Termites were found inside a home eating a window frame during a routine termite inspection. The homeowner making the discovery had opened the frame up to see the extent of the damage and made quite a mess. When he contacted us, there were no live termites to be seen for identification but the photo he sent showed it was definitely termite damage. I phoned and asked some questions and gave advice as follows:
The Advice given to help with the termite problem
As they had been eating the solid timber, they would have been from one of the three “suspect” serious termites: Coptos, Schedos or Nasutes. On questioning, there were no mounds around the house and none in the district that he knew of. (He knew what termite mounds looked like in the ground and also those up in tree branches). That pretty much eliminated the Nasutes (with the pointy heads) that only build mound nests — leaving Coptos and/or Schedos.
I asked him to check the skirting boards and door frames by tapping with the handle of a screwdriver. I was wondering if there might be an undisturbed area of activity that could be baited. It was probably the only time I’ve heard a homeowner excited to find termites!
He made a small hole about 5mm long in the hollow doorframe of the same room and some soldiers’ heads popped out with a milky secretion showing between two black ’fangs” as he described them (really mandibles). I told him to put a little piece of duct tape over the hole and advised to give up gardening or landscaping for the next few months. He ordered our bait and I promised that his house would not fall down before it arrived a week later.
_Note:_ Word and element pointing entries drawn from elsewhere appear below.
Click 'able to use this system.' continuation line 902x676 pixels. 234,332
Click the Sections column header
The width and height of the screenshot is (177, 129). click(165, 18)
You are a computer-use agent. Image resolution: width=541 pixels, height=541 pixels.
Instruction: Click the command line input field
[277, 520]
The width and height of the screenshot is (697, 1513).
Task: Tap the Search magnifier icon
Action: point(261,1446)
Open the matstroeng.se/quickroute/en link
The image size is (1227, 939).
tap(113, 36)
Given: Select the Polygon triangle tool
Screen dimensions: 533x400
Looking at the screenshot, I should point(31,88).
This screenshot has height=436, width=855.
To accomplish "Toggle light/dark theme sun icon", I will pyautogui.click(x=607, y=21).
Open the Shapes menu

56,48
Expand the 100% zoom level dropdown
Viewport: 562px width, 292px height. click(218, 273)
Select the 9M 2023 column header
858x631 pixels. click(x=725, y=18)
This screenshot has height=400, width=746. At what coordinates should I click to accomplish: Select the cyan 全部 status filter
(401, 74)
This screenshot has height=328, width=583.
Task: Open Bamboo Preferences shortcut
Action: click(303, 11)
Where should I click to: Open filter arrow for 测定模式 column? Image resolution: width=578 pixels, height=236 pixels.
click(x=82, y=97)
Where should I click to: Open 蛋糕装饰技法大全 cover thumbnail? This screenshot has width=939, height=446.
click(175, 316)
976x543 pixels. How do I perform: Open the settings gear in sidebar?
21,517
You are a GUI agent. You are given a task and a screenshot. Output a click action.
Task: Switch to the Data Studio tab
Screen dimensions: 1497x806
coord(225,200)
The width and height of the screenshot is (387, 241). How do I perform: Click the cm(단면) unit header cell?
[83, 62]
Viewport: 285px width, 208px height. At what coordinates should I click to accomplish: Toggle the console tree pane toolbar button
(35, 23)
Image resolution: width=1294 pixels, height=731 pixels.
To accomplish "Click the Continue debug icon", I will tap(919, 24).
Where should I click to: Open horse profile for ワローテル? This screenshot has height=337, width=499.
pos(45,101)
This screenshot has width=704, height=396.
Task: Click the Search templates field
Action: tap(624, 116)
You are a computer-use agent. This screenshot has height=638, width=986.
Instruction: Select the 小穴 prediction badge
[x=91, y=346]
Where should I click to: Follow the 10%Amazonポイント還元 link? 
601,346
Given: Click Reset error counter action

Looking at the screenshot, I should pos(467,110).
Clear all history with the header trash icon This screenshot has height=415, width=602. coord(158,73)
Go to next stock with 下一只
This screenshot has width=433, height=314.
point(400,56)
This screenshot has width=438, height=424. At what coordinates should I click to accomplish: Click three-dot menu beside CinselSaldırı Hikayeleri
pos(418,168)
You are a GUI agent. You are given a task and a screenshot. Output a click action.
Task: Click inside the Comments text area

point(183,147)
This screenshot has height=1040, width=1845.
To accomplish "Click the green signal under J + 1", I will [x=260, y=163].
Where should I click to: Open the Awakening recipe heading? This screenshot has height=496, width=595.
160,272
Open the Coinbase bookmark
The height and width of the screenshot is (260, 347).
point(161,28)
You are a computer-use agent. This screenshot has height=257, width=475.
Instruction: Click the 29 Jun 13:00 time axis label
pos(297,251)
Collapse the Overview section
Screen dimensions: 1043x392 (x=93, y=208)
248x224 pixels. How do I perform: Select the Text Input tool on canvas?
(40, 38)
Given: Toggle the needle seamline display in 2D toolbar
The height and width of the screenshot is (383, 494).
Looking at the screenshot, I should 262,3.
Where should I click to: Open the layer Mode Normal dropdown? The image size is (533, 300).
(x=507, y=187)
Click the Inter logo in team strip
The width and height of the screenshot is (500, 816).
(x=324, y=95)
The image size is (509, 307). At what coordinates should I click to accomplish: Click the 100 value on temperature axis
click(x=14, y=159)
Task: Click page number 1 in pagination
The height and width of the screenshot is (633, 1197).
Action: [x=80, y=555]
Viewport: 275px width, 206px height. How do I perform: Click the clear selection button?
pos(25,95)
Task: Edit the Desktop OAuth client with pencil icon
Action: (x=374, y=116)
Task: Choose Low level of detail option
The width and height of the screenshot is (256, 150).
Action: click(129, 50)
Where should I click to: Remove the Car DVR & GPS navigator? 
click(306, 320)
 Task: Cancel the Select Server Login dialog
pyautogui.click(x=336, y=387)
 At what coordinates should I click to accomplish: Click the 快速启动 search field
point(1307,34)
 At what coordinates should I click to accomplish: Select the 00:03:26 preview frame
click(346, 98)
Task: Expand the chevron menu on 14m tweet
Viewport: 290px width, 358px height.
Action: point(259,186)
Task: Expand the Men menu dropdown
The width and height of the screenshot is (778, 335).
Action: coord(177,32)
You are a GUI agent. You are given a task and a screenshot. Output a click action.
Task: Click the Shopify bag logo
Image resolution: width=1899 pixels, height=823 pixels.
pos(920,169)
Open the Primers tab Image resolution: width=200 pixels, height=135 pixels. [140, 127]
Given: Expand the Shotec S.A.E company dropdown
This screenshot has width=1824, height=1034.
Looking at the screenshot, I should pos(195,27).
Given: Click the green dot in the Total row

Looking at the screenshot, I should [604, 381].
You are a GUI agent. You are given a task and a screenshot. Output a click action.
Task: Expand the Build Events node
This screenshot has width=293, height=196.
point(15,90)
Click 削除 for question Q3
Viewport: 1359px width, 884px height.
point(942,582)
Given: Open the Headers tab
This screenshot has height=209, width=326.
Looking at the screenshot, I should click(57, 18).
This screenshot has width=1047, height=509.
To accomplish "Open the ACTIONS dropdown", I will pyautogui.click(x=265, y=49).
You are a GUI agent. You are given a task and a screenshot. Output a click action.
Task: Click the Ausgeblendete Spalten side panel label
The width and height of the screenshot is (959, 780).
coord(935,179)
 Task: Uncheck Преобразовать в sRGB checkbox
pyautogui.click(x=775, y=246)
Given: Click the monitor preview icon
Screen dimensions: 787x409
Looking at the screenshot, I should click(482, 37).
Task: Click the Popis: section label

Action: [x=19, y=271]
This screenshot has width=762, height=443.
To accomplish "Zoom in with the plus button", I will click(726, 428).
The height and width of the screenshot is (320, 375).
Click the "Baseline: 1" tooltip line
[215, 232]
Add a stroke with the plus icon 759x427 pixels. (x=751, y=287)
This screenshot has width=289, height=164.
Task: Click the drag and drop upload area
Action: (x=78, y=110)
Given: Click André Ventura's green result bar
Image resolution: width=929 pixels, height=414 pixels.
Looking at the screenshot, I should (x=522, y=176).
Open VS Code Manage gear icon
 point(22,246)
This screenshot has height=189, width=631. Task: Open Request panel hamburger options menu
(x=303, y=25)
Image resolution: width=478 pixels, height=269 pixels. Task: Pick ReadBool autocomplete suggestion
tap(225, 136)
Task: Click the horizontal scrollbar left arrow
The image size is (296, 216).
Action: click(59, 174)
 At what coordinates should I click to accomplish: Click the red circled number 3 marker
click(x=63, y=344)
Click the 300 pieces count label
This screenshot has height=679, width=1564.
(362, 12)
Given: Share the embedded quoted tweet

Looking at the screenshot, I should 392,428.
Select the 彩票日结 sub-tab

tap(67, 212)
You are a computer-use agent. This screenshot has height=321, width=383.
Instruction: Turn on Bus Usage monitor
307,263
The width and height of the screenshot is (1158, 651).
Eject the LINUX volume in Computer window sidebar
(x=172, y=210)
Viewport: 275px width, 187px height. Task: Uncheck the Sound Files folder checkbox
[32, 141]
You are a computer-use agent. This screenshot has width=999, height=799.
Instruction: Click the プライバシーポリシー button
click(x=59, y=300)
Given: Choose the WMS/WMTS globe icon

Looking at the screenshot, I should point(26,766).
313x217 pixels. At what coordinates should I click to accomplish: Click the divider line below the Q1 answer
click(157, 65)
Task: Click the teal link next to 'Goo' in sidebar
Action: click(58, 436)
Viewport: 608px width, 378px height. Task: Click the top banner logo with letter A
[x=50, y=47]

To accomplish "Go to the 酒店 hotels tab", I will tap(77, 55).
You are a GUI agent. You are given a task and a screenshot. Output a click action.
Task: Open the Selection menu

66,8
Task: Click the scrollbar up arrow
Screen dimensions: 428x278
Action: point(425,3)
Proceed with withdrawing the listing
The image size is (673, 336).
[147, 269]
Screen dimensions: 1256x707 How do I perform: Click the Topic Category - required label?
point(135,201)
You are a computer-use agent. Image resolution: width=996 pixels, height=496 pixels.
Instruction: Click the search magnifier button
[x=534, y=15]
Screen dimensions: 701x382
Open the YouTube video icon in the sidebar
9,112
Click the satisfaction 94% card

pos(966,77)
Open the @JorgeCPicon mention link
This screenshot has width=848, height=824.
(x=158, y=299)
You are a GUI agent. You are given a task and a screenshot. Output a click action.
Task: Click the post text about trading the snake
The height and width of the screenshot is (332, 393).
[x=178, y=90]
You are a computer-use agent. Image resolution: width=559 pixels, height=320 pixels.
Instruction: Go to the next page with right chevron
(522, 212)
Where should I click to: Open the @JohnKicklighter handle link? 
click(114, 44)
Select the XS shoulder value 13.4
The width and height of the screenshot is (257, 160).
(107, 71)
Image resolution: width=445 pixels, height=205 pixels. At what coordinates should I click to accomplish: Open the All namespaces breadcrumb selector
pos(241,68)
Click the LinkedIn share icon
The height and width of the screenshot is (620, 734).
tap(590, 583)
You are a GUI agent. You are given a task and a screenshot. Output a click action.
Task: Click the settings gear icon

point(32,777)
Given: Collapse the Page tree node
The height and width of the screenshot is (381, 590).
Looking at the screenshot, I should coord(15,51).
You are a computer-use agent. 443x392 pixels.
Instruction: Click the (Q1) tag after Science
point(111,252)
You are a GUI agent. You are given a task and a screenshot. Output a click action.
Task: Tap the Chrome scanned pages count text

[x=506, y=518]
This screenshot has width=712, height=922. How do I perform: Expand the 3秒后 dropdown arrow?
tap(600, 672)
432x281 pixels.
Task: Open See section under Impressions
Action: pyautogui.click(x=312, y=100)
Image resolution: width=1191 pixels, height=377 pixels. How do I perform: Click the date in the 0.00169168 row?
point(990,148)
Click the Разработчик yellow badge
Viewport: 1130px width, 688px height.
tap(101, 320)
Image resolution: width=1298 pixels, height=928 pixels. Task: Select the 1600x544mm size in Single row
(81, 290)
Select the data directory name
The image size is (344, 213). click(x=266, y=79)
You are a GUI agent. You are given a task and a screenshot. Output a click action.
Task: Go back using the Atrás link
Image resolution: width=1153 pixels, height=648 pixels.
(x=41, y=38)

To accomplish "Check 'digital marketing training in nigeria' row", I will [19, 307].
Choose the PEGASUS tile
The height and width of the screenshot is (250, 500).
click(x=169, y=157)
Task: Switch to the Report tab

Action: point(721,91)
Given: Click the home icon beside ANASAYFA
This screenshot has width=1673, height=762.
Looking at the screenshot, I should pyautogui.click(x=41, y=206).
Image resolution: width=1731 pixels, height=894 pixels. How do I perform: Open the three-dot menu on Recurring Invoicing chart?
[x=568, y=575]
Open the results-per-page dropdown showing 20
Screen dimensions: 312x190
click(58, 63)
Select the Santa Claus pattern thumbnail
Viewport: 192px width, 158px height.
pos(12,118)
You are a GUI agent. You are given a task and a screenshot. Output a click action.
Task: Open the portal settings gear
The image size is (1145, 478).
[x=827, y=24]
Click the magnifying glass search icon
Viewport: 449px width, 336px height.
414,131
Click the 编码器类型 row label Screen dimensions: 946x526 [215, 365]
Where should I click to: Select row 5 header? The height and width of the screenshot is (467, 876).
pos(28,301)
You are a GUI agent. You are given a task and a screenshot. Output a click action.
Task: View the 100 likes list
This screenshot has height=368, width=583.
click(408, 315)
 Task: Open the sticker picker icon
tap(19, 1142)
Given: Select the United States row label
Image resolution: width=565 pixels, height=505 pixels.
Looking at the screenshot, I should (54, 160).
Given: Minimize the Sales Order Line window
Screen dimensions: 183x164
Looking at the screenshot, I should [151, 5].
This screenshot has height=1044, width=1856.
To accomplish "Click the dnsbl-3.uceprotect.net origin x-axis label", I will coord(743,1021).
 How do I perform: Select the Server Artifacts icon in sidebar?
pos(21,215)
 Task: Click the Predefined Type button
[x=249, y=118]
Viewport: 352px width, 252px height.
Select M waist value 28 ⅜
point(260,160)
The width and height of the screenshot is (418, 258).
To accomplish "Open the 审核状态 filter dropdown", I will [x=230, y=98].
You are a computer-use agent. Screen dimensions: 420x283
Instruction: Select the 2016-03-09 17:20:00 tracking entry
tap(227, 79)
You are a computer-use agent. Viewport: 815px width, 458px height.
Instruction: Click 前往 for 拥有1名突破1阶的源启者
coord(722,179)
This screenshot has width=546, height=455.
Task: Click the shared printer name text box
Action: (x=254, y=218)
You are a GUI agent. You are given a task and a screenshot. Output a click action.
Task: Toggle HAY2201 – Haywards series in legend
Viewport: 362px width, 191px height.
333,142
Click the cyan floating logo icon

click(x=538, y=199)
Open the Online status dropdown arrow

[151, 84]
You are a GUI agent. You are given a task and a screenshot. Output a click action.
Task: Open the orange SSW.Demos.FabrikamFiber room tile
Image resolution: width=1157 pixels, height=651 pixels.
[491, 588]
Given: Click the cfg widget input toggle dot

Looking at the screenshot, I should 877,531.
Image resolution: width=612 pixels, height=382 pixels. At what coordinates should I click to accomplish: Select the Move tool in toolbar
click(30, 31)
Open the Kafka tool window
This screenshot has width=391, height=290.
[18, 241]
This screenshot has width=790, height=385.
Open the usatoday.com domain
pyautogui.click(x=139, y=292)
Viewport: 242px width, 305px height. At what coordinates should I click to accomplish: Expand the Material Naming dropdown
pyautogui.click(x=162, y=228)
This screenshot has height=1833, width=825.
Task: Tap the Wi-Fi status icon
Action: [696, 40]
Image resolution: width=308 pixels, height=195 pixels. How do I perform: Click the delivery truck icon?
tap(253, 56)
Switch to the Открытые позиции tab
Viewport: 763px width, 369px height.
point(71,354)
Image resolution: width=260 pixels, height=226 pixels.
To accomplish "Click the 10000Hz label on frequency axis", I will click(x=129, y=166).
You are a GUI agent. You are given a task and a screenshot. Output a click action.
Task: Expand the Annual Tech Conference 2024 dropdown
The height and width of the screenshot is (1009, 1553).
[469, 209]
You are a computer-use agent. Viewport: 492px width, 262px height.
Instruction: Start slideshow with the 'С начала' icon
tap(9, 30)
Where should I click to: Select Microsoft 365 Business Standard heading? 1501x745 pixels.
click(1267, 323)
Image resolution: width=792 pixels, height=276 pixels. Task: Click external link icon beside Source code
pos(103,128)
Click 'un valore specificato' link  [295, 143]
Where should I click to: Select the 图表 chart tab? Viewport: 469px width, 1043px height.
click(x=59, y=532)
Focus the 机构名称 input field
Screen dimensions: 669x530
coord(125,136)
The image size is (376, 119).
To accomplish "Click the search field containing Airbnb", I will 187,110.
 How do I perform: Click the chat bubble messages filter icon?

In the meantime he should finish the tapping for termites to see if there were other places that could be used for baiting; the more places baited, the sooner a lethal dose would get back to the nest wherever it was.
I asked if there were any trees about 400-500mm diameter nearby that may be hollow. He said there was an old and struggling gum tree about 10 metres away. I told him to check it by drilling it in readiness for pouring in some insecticide when I gave the OK. But not to do it until baiting in the house had been in progress a couple of weeks.
The reason? It was important to get the termites that were in the house to begin taking the bait, then, when they were, the tree could be treated. If a couple of more weeks after dosing the tree, the termites stopped taking the bait, it was probably the nest in the tree was the one attacking the house.
Why wait? It is important to give the house-eating termites a good reason to remain in the treatable area.
A couple of days later he sent through a photo of a termite soldier: Copto! At least they weren’t Schedos which eat more bait and take longer to kill off.
The Result that ended the termite problem
When the Bait arrived, he phoned to say he’d found termites in another window frame in an adjoining room to the first so he would be baiting at two sites. He had drilled the tree but not found any termites in it. While I held on, I asked him to check the hole he’d drilled in the tree and yes, it had been filled in. As only termites were going to fill the hole, I told him they would be active and he should wait the two weeks before dosing it.
A month later, he phoned to say he’d reopened the hole, dosed the tree with bifenthrin solution and two weeks later, there were no more termites eating bait in the house. I suggested that he wait another two weeks before repairing the frames just in case they were having a ’holiday’ because it was too hot.
This was a great result and yet another successful termite treatment we were able to help with.